--- Page text ---

Monday, December 8, 2014

The Miracle of Life (Devalued)?


 

When I hear about someone not being able to have children my heart breaks. Being infertile is one of my greatest fears in life because I want to be a mother so badly. My aunt and her husband were trying to have a baby for years and she ended up never getting pregnant. After seeing how terrible being infertile is for her, I could not ever imagine something to terrible happening to me. That is why when I think about surrogacy and medical technology that aids people in having babies if they are having trouble I am immediately filled with compassion and awe. Helping someone have a baby when they cannot or are having trouble getting pregnant seems to be such an honorable thing to do. The biggest favor of all favors. Those women deserve everything and more. Except in Outsourcing the Womb, France Twine explains how gestational surrogacy and other forms of surrogacy has become a commercialize marketplace especially for those of low socioeconomic backgrounds as well as a system of based on privilege.

---

#### [Exercise aim]
In the blog post about surrogacy, which nouns name the writer's own feelings?

--- Source information ---

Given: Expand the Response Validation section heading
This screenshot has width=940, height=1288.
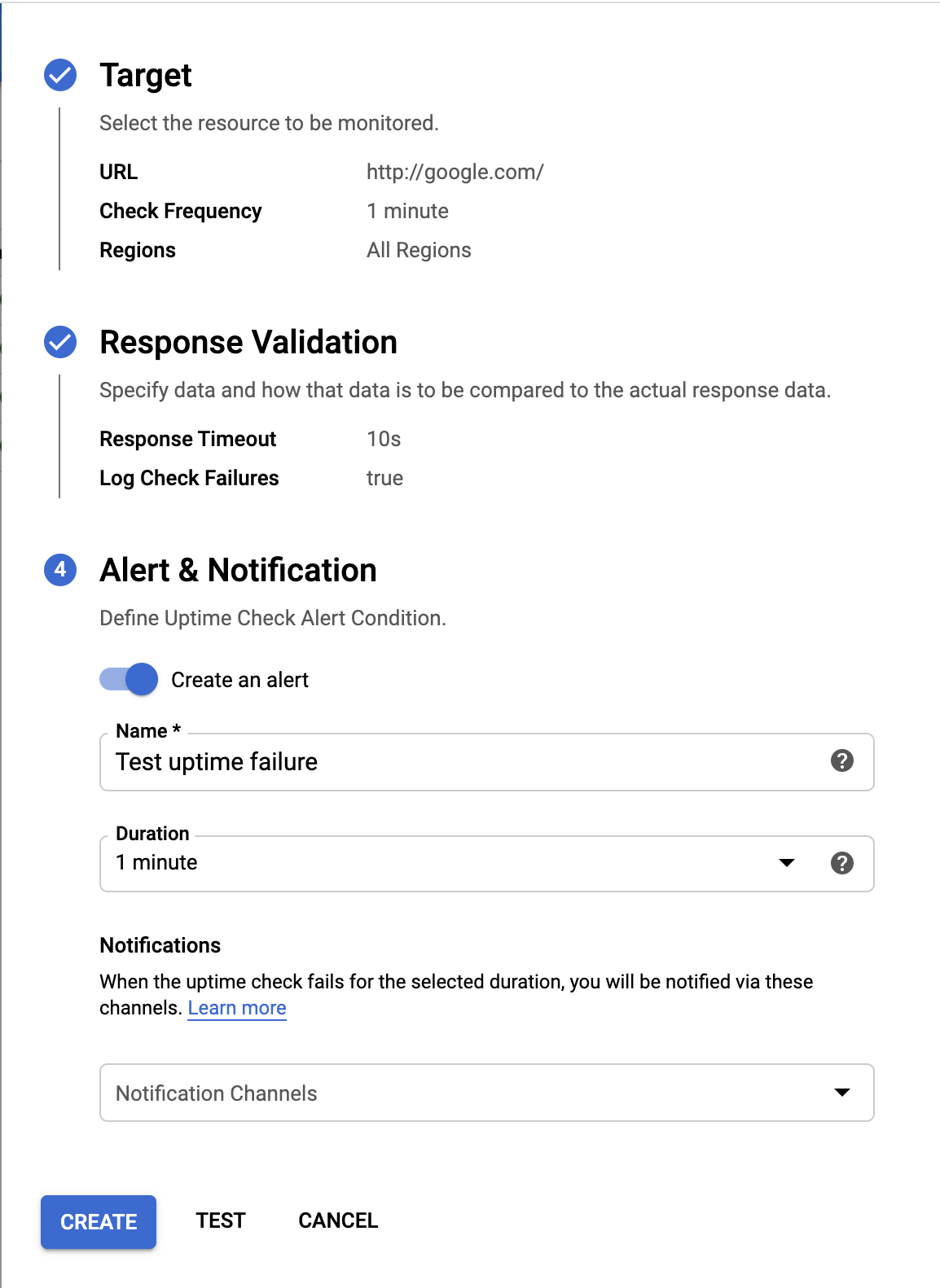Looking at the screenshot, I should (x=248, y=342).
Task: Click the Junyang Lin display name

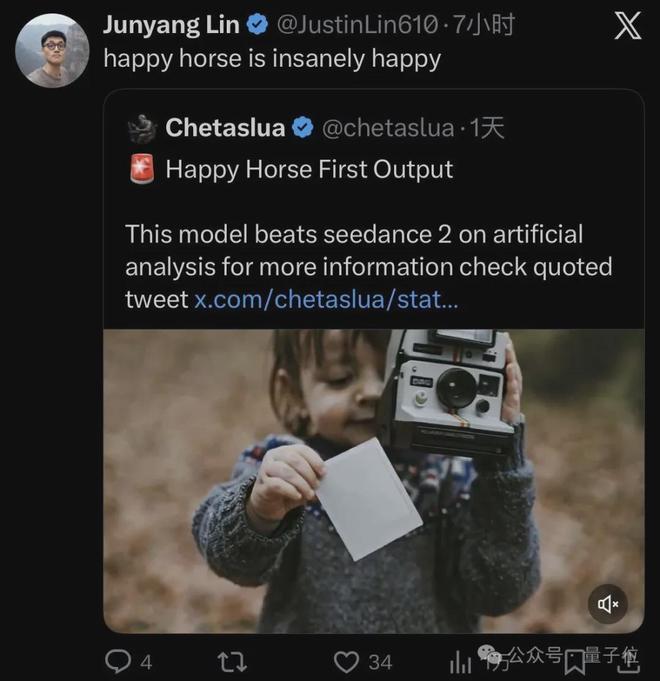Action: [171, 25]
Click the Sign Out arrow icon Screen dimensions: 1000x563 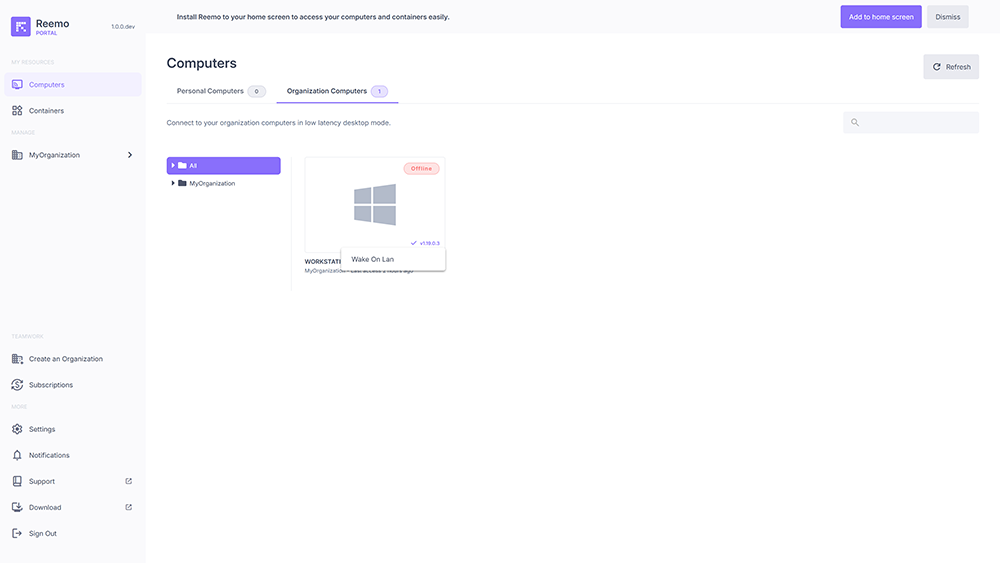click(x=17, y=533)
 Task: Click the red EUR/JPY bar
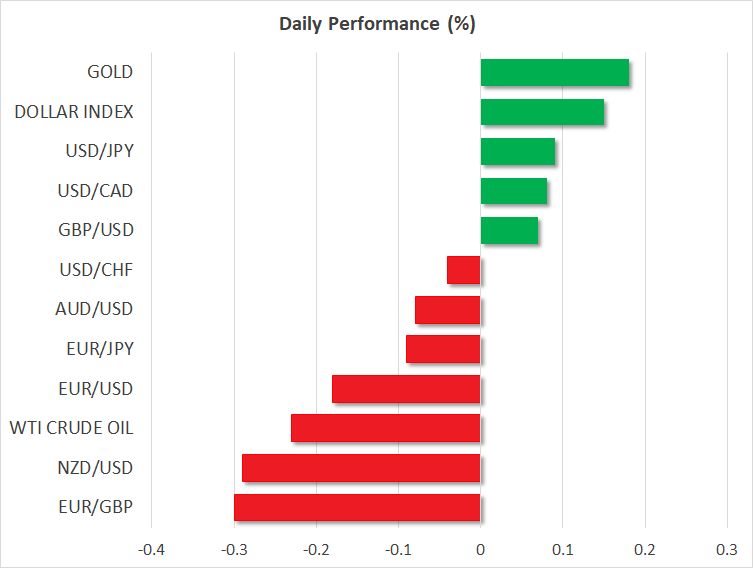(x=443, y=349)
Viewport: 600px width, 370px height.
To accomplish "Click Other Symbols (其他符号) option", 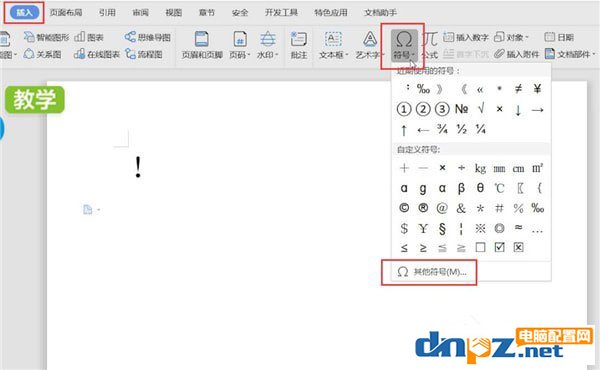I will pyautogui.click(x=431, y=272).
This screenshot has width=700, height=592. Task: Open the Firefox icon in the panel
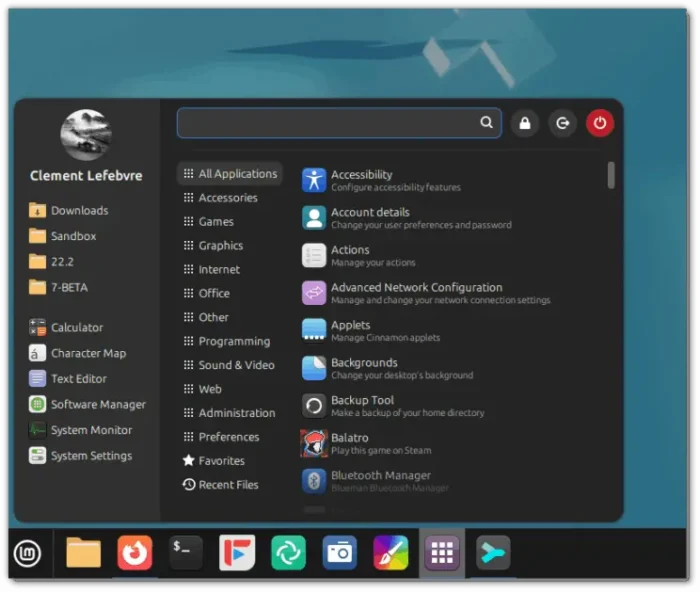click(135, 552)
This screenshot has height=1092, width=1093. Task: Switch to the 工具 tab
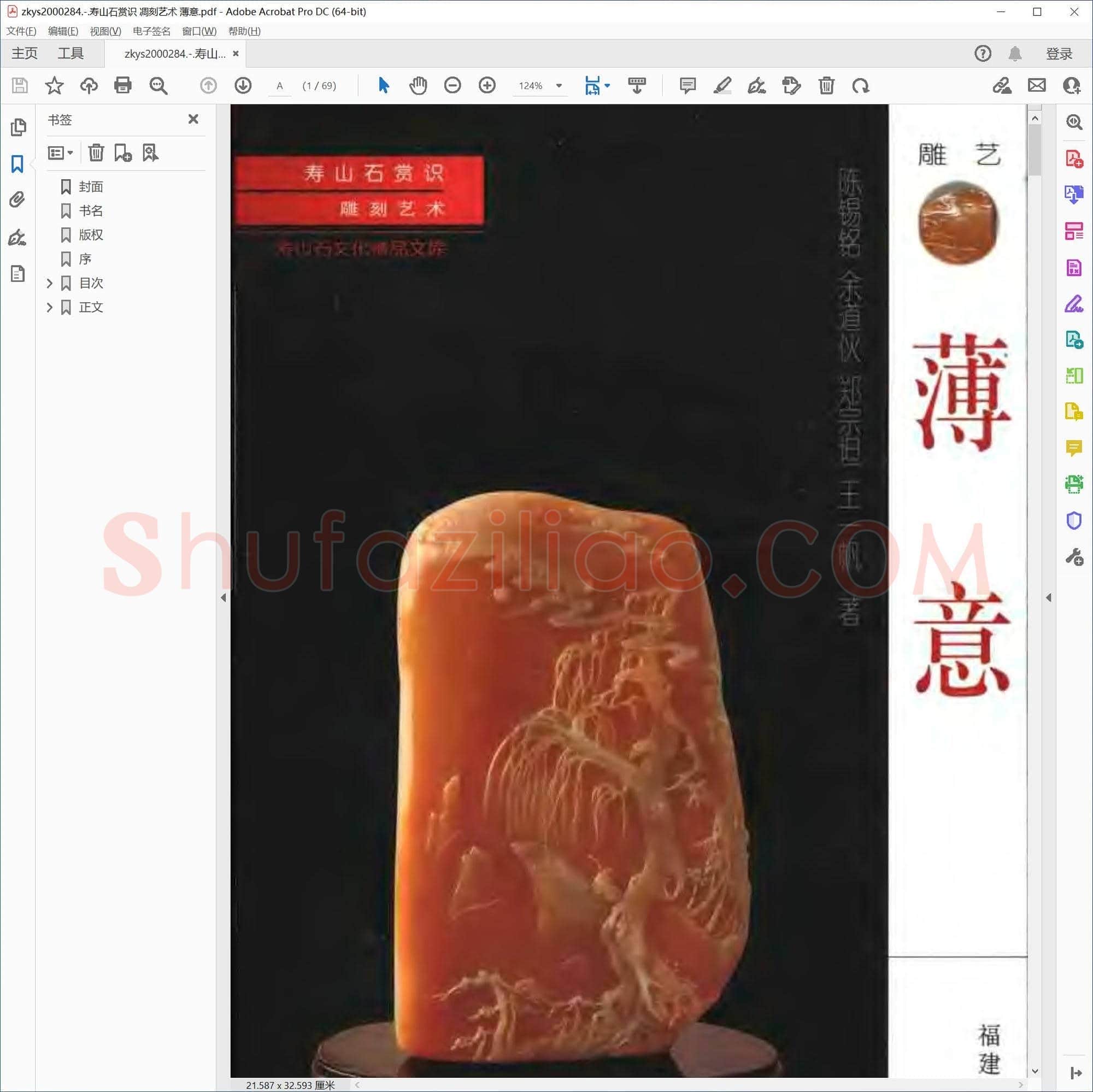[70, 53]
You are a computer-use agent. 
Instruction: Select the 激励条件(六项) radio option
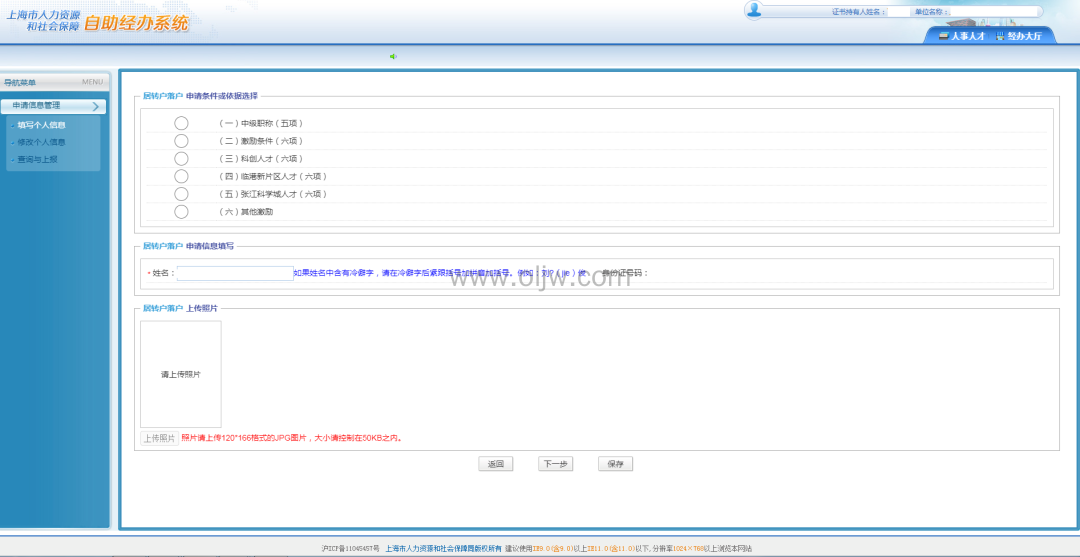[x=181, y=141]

---

#### [Task output]
fear (in "one of my greatest fears"), compassion, awe